Gateware Full Build Flow¶
BeagleV-Fire gateware is made up of several components:
Digital design for the FPGA fabric.
Microprocessor Subsystem (MSS) configuration containing MSS configuration register values.
A zero stage bootloader (HSS).
A set of device tree ovelays describing the content of the FPGA fabric.
The FPGA’s digital design is a combination of:
HDL/Verilog source code
TCL scripts configuring IP blocks
TCL scripts stiching IP blocks together
Microprocessor Subsystem (MSS) configuration describing the MSS port list
Pin, placement and timing constraints
The Hart Software Service (HSS) zero stage bootloader
Configures the PolarFire SoC chip.
Retrieves the next boot stage from eMMC and hand-over to the next boot stage (e.g. u-boot)
Makes the board appear as a USB mass-storage for populating the eMMC with secondary boot-loader and operating system image.
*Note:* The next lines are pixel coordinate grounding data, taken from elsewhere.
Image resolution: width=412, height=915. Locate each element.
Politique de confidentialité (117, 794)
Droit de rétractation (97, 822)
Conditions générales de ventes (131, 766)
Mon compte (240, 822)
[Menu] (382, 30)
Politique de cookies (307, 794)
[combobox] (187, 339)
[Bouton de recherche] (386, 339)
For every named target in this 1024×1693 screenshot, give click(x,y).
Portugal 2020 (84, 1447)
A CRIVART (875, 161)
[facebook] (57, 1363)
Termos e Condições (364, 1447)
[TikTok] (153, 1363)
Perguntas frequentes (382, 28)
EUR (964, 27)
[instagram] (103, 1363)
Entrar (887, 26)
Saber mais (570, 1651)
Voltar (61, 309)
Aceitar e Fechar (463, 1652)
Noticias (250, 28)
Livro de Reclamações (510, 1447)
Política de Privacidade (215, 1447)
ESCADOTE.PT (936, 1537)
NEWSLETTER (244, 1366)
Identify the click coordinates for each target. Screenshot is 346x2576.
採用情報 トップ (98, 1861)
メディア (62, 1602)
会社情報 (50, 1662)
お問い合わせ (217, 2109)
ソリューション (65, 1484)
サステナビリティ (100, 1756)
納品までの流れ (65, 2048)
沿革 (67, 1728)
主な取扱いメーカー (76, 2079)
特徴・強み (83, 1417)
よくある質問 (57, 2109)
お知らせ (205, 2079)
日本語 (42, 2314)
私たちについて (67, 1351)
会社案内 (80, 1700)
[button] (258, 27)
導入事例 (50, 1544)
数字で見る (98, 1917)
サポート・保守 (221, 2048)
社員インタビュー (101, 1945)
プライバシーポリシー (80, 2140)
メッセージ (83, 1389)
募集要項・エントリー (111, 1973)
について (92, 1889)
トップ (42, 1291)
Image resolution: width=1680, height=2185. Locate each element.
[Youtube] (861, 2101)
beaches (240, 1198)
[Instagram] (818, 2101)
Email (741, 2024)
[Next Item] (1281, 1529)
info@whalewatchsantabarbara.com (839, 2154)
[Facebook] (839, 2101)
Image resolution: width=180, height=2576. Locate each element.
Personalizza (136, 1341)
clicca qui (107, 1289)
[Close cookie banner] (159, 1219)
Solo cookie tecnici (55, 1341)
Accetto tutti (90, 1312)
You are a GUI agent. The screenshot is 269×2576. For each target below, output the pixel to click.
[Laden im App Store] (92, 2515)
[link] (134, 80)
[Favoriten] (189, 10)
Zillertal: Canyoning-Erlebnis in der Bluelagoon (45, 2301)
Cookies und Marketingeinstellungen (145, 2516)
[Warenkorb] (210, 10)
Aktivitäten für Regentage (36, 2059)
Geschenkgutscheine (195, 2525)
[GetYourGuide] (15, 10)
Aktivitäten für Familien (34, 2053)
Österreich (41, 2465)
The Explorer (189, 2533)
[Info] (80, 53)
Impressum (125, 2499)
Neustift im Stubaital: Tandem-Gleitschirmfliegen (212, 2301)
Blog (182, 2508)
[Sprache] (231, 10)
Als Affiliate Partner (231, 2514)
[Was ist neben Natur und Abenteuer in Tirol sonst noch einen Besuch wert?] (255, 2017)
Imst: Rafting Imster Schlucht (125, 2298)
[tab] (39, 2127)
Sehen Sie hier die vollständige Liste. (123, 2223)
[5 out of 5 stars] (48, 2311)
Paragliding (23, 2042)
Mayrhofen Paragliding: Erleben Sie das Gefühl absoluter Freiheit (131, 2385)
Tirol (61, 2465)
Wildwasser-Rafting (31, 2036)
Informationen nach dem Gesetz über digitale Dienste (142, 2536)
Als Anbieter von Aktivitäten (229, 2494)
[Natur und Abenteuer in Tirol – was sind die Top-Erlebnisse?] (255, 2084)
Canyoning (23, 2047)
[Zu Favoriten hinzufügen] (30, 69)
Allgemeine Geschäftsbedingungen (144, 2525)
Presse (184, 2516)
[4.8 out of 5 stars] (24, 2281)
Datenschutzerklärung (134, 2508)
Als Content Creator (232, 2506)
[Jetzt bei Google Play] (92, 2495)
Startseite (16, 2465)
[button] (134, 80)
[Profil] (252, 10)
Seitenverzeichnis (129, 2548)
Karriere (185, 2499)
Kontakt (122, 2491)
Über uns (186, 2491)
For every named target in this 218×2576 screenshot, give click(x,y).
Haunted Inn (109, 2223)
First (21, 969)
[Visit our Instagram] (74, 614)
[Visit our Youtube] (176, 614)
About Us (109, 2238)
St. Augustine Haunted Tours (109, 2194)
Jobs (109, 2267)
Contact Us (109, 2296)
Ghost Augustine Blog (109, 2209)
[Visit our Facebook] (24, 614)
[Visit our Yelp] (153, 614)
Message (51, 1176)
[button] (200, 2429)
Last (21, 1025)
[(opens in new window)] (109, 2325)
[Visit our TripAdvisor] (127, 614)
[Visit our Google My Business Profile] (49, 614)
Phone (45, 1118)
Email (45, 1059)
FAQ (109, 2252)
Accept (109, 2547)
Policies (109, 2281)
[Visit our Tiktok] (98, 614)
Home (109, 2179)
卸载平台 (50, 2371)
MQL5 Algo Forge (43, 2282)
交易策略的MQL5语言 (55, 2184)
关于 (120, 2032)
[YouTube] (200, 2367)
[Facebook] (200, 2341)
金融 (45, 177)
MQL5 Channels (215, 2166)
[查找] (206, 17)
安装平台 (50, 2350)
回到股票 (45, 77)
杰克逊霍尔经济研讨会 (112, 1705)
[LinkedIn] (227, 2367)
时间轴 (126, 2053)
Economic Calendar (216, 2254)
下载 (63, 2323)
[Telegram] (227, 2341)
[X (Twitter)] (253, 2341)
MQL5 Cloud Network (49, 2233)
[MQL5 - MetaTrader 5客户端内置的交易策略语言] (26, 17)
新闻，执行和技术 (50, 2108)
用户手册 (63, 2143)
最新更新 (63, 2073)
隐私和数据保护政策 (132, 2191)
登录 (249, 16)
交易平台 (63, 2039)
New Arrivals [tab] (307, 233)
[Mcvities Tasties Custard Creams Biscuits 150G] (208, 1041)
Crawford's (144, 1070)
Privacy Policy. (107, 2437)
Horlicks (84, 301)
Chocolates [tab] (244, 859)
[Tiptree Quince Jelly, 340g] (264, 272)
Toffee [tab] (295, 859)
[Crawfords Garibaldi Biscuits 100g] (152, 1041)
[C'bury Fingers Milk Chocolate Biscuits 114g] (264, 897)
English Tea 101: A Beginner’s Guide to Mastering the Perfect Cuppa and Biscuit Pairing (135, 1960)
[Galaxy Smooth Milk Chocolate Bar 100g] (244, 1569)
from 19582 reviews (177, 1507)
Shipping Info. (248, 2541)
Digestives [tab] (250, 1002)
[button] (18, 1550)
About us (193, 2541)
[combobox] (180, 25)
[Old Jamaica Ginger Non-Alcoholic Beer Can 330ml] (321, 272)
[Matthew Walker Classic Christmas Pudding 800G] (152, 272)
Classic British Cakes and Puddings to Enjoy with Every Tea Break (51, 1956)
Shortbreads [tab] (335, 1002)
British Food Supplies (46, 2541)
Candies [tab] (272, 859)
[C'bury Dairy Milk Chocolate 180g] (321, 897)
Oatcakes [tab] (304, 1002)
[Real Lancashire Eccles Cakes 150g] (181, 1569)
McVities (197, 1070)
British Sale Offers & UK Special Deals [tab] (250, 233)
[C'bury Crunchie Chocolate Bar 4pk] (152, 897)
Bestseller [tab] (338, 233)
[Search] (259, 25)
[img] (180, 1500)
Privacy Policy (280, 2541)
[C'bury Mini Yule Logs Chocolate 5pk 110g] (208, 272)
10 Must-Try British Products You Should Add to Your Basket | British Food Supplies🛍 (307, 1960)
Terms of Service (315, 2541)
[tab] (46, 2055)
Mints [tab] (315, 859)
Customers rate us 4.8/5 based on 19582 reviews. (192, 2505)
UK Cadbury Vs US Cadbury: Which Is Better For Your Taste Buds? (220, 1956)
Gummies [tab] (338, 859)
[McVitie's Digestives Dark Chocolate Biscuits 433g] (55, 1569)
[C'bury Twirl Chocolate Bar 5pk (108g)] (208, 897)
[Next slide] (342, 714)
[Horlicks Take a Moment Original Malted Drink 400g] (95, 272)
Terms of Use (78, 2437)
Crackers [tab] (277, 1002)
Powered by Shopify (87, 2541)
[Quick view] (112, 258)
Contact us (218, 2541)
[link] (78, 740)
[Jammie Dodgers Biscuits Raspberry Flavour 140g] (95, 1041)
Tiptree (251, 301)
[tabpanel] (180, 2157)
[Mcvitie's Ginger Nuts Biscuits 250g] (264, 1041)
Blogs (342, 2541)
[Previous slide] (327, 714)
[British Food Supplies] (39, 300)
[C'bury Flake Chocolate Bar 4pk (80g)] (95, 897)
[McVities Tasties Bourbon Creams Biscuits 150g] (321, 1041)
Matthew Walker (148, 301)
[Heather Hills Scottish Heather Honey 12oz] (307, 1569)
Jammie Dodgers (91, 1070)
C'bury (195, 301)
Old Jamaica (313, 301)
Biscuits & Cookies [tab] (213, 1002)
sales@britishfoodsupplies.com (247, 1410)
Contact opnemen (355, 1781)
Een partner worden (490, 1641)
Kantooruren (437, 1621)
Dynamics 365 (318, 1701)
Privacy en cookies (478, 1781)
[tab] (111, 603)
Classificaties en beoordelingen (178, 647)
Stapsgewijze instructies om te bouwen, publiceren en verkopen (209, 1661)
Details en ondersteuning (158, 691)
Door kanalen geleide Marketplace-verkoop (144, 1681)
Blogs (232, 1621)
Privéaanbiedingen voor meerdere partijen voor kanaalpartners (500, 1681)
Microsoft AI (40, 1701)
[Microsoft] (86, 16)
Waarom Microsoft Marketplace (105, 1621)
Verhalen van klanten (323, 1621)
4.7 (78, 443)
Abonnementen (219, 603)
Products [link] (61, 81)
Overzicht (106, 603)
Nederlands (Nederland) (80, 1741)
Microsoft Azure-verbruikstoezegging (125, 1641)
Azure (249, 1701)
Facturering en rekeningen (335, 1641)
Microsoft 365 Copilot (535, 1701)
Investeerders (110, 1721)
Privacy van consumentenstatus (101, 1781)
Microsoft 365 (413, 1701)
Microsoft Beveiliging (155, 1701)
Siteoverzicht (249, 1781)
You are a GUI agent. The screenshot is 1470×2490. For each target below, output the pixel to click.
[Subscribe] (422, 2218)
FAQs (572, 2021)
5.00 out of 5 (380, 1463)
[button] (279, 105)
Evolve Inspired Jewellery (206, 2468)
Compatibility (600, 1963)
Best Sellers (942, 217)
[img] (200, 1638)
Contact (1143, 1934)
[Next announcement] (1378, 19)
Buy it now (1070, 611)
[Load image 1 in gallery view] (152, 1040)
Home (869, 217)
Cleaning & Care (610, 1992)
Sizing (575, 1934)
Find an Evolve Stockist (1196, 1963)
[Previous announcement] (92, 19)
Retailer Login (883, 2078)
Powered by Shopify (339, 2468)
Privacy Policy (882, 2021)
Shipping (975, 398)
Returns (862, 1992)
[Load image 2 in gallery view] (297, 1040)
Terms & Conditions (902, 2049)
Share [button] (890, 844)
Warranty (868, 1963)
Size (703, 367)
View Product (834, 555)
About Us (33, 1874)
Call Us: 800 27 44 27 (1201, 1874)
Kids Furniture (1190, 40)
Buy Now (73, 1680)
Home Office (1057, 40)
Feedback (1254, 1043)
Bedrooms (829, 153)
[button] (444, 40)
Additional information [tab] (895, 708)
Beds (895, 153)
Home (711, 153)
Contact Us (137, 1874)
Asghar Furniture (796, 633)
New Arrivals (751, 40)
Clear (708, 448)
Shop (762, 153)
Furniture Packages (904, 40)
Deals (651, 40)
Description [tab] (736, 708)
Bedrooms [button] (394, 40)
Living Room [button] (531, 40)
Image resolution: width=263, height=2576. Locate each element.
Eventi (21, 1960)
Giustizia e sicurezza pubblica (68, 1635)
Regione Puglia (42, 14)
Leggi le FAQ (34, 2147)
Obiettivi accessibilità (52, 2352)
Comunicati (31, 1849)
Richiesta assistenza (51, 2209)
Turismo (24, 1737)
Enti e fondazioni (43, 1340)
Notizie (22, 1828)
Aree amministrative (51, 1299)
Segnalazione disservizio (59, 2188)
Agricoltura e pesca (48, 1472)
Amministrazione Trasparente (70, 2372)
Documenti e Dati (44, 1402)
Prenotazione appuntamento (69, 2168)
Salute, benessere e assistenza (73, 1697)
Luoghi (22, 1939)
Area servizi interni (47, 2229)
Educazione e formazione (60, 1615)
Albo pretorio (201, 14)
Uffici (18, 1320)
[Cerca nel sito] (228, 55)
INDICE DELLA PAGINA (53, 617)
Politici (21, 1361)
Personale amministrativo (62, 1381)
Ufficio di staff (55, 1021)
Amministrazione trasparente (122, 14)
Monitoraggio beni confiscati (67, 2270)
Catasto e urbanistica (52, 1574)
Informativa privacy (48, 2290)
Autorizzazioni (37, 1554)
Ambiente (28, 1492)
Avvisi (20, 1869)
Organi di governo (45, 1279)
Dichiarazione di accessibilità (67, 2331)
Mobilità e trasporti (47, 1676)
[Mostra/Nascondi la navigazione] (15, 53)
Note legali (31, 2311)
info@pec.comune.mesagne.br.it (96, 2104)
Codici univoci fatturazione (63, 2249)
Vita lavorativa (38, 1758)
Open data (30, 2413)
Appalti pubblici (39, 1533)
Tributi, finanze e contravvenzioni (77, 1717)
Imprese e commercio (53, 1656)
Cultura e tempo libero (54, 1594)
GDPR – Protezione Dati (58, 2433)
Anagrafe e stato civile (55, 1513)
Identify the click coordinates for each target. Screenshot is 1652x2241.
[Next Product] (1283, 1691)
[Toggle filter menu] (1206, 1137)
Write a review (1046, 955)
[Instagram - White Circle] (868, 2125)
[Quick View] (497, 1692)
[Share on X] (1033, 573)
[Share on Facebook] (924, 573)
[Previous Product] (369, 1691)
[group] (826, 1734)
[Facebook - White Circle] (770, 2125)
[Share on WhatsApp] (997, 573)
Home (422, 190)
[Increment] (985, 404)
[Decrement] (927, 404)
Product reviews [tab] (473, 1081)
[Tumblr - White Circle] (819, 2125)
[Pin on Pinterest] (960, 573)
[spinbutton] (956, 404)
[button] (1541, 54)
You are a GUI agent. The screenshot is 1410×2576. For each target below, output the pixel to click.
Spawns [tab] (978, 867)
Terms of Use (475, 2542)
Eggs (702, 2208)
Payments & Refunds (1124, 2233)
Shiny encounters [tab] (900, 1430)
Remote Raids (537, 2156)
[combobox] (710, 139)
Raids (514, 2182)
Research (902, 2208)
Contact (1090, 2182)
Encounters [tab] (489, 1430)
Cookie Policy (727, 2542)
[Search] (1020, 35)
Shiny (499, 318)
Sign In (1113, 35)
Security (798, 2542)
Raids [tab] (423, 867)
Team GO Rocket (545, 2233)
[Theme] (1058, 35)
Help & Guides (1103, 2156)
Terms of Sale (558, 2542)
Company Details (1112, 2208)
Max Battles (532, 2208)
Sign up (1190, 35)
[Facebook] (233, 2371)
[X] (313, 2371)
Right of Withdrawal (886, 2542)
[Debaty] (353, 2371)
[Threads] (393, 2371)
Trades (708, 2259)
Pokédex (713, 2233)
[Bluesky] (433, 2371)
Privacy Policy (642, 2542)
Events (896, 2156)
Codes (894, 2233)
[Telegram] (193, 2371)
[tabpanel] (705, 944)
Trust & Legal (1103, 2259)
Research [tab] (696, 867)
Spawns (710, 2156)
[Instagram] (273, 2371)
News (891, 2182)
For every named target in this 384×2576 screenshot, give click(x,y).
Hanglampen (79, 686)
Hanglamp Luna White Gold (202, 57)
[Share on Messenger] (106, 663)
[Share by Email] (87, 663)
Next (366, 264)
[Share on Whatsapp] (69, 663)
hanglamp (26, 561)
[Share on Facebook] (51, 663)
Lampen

The chip configuration applied by the HSS icludes the configuration of:
Of course all these components need to be in synch with each other for the system to work properly. This is the reason for using a gateware build system rather than building and tracking each component individually.
The gateware builder for BeagleV-Fire produces two programming artifacts:
A bitstream containing the FPGA fabric and eNVM programming
A device tree overlay describing the FPGA content.
These two artifacts are packaged differently depending on the programming method. They are merged into a single programming file for DirectC (.dat) and FlashPro Express (.job). They are kept separate for Linux programming (mpfs_bitstream.spi and mpfs_dtbo.spi).
Programming BeagleV-Fire with new gateware¶
There are several methods possible for programming the BeagleV-Fire with new gateware:
Linux script executed on the BeagleV-Fire board.
Running DirectC on anothe single board computer
Using Microchip’s FlashPro Express
This is the recommended approach. It does not require any additional hardware. Simply run the script located in /usr/share/beagleboard/gateware. You should use this methods unless you have soft-bricked your BeagleV-Fire.
This approach uses a single board computer (SBC) connected to the BeagleV-Fire JTAG port. The SBC bit-bangs the FPGA programming protocol over GPIOs. This approach is only required for recovering a soft-bricked BeagleV-Fire.
This approach uses Microchip’s FlashPro Express programming software and a FlashPro6 JTAG programmer. I would recommend using the Linux script even if you are an existing Microchip FPGA user with all the tools. This approach makes most sense when doing bare metal software development and already have a FlashPro programmer and don’t care about device tree overlays.